It saved the profit margins for many oil producers, and allowed them to choose from more customers (refineries)  that many chose to continue railing crude even when pipelines became available.

Logistics made me and my subscribers huge money in 2014 as there wasn’t enough rail capacity to get ethanol to markets during the Polar Vortex that year—especially along the west coast.  Profit margins for ethanol producers soared from 20 cents a gallon to over $2 a gallon in four months, causing ethanol stocks to go up 200-800%.

This year I think logistics can make investors a lot of money in another energy sector: frac sand.

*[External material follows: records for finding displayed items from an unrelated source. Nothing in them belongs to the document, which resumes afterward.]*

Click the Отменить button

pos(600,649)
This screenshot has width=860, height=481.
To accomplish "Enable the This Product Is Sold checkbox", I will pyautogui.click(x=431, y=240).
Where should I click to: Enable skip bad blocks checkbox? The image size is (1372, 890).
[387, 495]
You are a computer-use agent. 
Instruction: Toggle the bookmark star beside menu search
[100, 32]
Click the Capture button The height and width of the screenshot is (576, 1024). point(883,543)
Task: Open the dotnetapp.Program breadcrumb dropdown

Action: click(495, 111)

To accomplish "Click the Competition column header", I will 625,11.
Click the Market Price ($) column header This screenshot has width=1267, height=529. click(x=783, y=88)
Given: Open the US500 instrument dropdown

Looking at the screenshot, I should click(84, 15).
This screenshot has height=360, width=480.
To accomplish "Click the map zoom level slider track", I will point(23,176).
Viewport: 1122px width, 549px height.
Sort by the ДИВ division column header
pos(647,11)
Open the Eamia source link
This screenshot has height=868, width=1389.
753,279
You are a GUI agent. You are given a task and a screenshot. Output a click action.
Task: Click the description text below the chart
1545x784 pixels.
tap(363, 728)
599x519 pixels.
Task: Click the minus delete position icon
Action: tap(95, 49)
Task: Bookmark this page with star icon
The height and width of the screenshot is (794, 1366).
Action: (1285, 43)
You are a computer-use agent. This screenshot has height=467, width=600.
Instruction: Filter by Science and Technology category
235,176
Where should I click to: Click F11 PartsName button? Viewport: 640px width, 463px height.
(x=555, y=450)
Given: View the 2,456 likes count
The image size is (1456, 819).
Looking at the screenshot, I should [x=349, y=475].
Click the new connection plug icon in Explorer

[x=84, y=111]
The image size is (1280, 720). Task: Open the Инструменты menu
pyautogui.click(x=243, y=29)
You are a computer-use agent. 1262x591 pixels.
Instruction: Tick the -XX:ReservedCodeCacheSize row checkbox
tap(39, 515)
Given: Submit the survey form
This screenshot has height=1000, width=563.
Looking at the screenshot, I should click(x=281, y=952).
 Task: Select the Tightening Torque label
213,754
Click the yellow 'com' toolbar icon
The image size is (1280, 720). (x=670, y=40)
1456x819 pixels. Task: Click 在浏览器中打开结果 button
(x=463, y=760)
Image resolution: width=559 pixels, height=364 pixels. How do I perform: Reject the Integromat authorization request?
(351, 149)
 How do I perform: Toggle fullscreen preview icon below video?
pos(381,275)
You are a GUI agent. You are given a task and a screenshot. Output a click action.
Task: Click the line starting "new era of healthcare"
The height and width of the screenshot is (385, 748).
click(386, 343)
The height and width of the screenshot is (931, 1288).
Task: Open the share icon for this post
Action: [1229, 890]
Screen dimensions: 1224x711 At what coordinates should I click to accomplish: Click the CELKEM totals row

Demand—and therefore pricing pressure—for frac sand has declined the least among the OFS—OilField Services sub-sectors.   Pricing is dropping 5-20%, depending on which analyst you want to believe.

But the frac sand market is still tight for Tier 1 sand or white sand–the best sand.  It’s the lower grades that have been hardest hit.  Analysts are projecting a continued tight market for Tier 1 sand in the United States as all the producers still drilling  believe the lower rig counts mean they can use Tier 1 frac sand.

Wisconsin—a northern state that borders Lake Superior—holds almost all the Tier 1 frac sand in the USA.  This adds huge cost to get the best frac sand south to Texas to the Permian and the Eagle Ford plays.

And despite the downturn in rig counts, there are a lot of Drilled-but-UnCompleted wells (the industry calls them DUCs) that will get fracked before the rig count turns up.  That will keep frac sand pricing well ahead of other service sub-sectors.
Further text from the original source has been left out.